»»

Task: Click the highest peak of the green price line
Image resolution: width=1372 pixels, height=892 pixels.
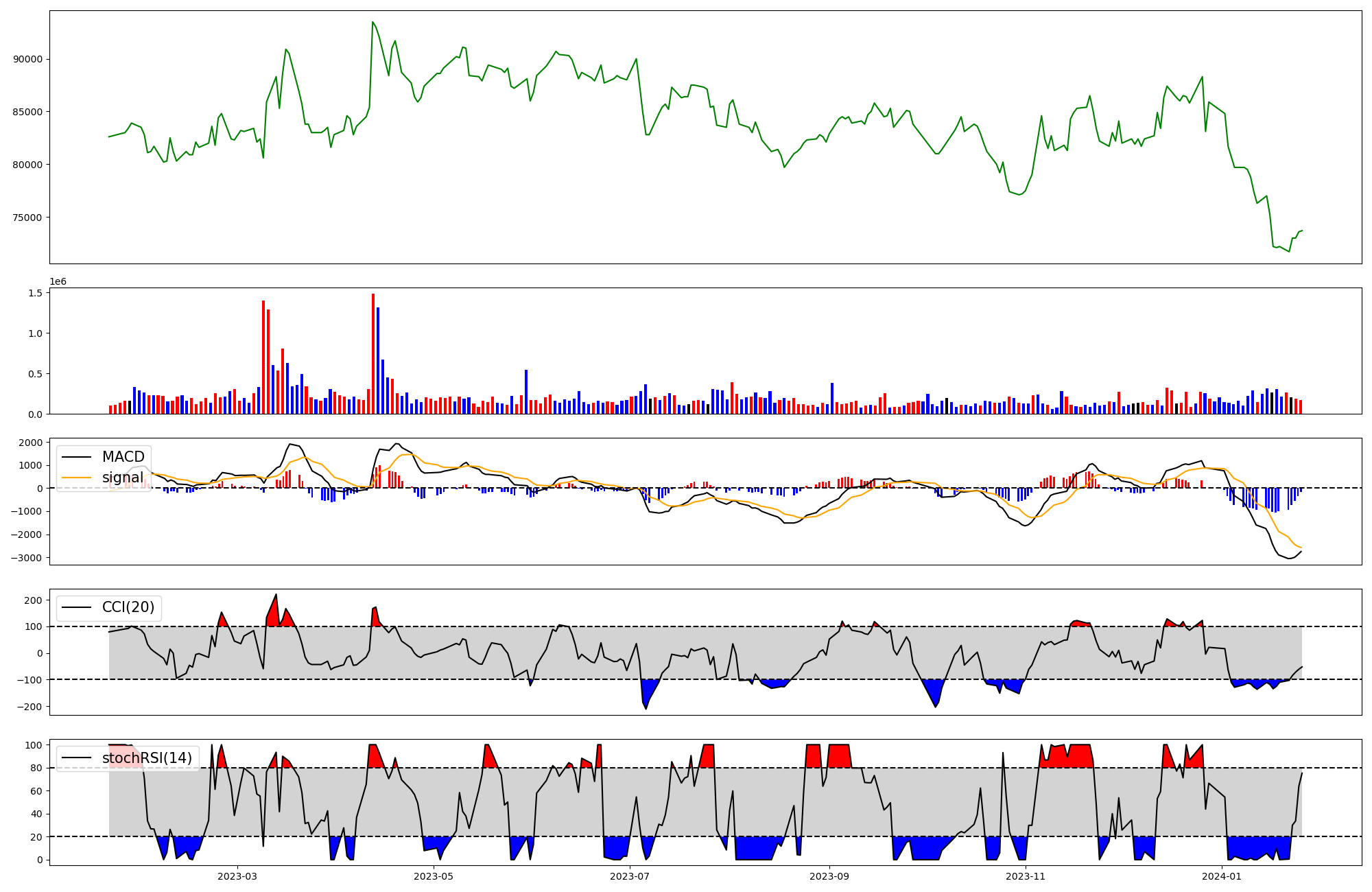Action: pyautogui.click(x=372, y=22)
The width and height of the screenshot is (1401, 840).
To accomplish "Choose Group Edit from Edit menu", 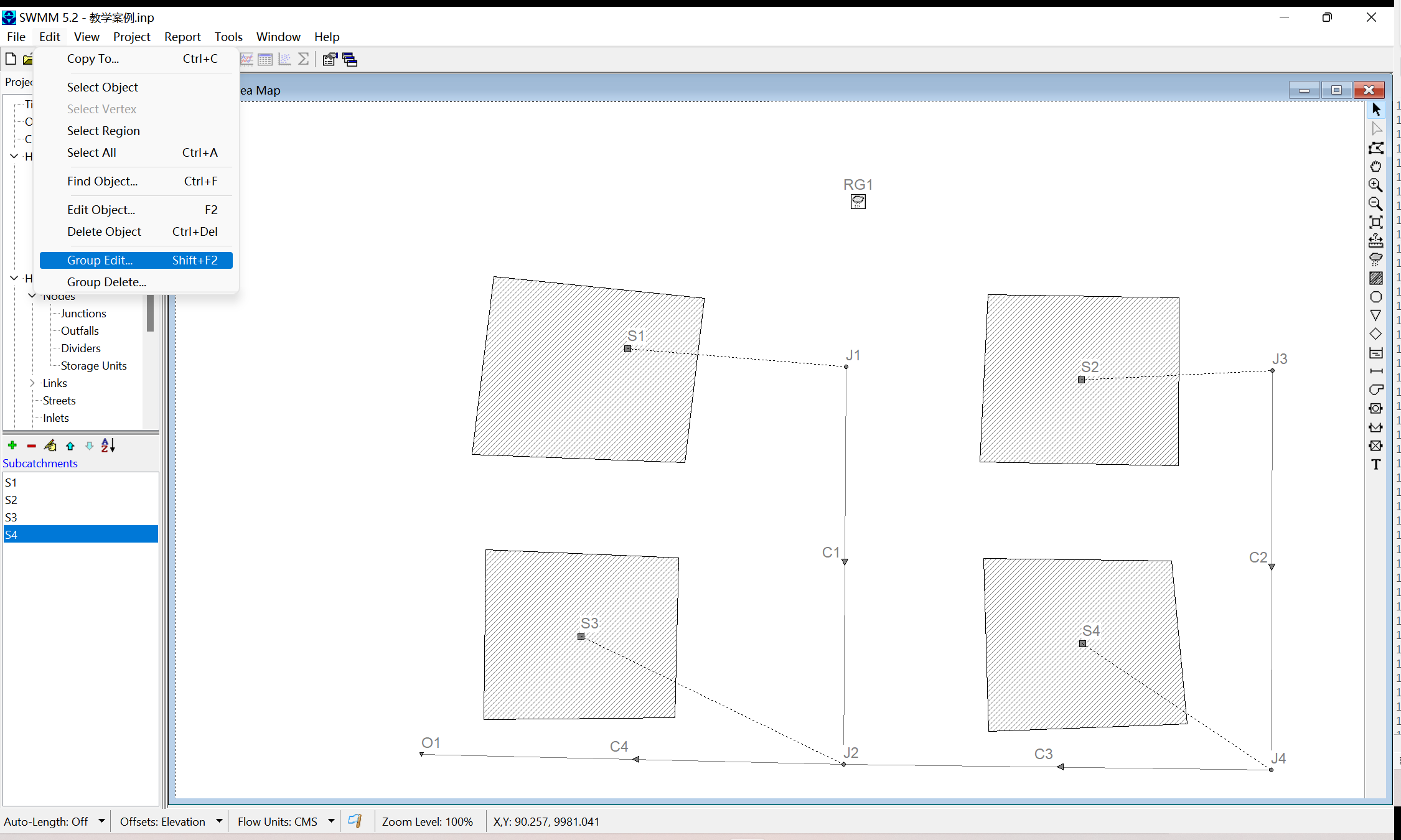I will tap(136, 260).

««

**TASK PROMPT:** Starting with the first line of the records above and stopping after the line containing "The width and", repeat every line exactly and leave out the pictures.

**COMPLETED TASK:**
Task: Click the highest peak of the green price line
Image resolution: width=1372 pixels, height=892 pixels.
Action: pyautogui.click(x=372, y=22)
The width and height of the screenshot is (1401, 840).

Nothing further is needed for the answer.